Copy out the full listing below as it stands, with its pictures left behind.

#### Supplied data
----
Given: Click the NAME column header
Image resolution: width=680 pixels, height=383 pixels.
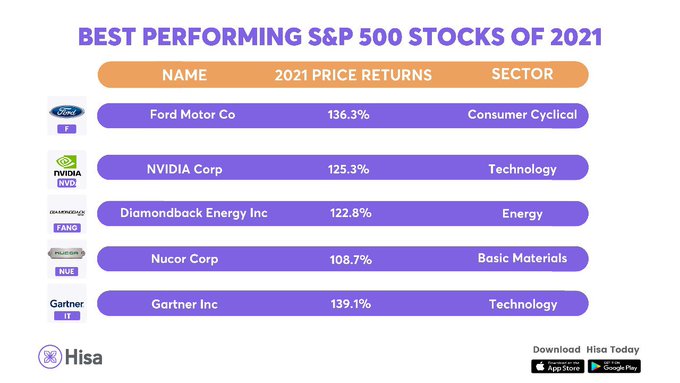Looking at the screenshot, I should coord(184,75).
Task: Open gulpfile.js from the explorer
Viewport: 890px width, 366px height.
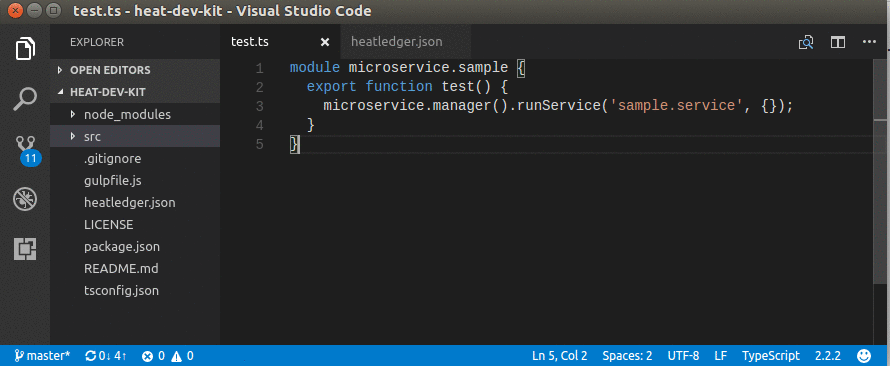Action: [x=112, y=180]
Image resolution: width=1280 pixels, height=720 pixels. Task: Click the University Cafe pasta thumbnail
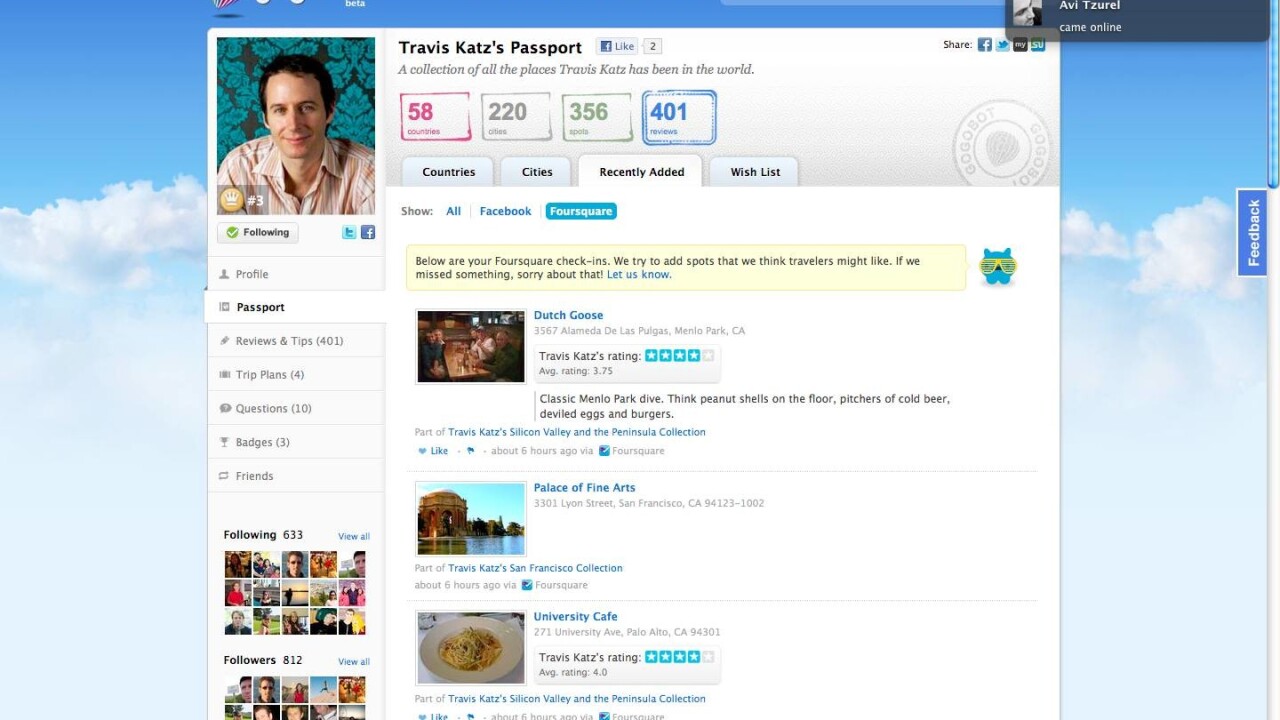471,648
----
#### Result for this task
Given: Click the NAME column header
Image resolution: width=680 pixels, height=383 pixels.
Looking at the screenshot, I should coord(184,75).
Task: Open gulpfile.js from the explorer
Viewport: 890px width, 366px height.
Action: [x=112, y=180]
Image resolution: width=1280 pixels, height=720 pixels. Task: Click the University Cafe pasta thumbnail
471,648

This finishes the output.